No matter the skill level or intelligence of the player, we can never expect to match 100% of the boards in any large database. Inconsistency on the part of the human can be partly to blame, for example a player may pick the center square when presented with the starting board yet later pick a corner, thusly making it impossible for the algorithm to match both pairs. Additionally, we are trying to represent the actions of a human player through 5 simple variables. There is a mismatch in the complexity of a human’s decision and our h() function.

As demonstrated in the graph labeled Matches we can see that as we increase our database size we loose precision in our function. This is because of the above-discussed problems, inconsistencies and impossibilities become more and more frequent and lowers the overall number of matches.

Something can be said about the fact that Amanda’s percentage is below that of Anthony’s. Either Amanda’s play is more sporadic and inconsistent than Anthony’s, or Anthony’s rational for choosing a move is closely related to the five factors identified by the programmer. In conclusion, it is possible to use the matching percentages to determine if the factors your are using are correlating to the database your are using. If we discount Amanda’s sporadic game play then we can only assume that her rational is less related to the five factors than Anthony’s rational is.

Weights

The optimal weights determined by the algorithm can be verified to a large degree. The most obvious example of this is that for both players the factor describing the WIN/LOSS was the most important. This may seem obvious to a human, but it is important to understand that the algorithm was never told the importance or magnitude of this feature, and yet it was able to determine it always to be of the highest importance.

Additionally, the resultant values of the corner and center features are very accurate to the skill of both players. Amanda is the typical novice Tic-Tac-Toe player who believes that the center square is a very important square on the board. Given the starting board she continually chooses the center square, as do most players. However, Anthony being a studied player realizes that statistically his chances of winning are greater if he goes for the corners, which allows him to at times have a win in two directions. Over almost all database sizes, the algorithm determines the corner to have higher importance than the center for Anthony. Likewise for Amanda the center has a higher significance than the corner.

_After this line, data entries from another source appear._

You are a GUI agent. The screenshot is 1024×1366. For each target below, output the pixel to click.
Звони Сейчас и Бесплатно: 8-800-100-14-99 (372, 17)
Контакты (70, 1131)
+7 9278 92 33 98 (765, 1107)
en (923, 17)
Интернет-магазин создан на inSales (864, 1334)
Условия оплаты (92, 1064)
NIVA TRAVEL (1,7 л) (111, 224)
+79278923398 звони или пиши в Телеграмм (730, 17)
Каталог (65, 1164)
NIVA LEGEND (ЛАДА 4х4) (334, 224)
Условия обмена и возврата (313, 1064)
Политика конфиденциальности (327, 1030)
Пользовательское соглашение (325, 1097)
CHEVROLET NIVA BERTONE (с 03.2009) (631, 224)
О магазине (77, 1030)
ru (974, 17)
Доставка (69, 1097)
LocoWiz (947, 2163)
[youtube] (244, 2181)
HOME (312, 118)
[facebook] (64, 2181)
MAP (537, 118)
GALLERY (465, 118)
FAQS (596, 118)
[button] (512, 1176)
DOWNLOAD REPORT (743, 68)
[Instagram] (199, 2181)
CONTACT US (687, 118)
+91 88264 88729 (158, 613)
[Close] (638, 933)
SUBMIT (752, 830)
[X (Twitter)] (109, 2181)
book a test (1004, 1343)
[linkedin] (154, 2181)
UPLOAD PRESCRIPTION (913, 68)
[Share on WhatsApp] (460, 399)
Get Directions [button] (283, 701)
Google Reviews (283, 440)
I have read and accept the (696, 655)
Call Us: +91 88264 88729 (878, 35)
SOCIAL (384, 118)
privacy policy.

In summary, Inductive learning is a very useful method by which one can simplify the creation of the often difficult h() function. My research focused only on Tic-Tac-Toe, however the algorithm can be well suited for more complex games. In Chess we know that it is important to have as many Knights, Rooks, Bishops, as possible. However, we do not easily know how important each of the pieces is. Is a Knight worth two pawns? Is a Queen worth two Bishops? Inductive learning can be used to determine the weights for each of the pieces, thereby simplifying the generation of the h() function. Additionally, the algorithm has the benefit of being able to capitalize on the knowledge of other, more skilled, game players. It may take quite a while to calculate the values, however Inductive learning provides a simple way for an unstudied programmer to "learn" a skilled and accurate h() function that would have been impossible to derive based solely on the programmer’s knowledge of the game.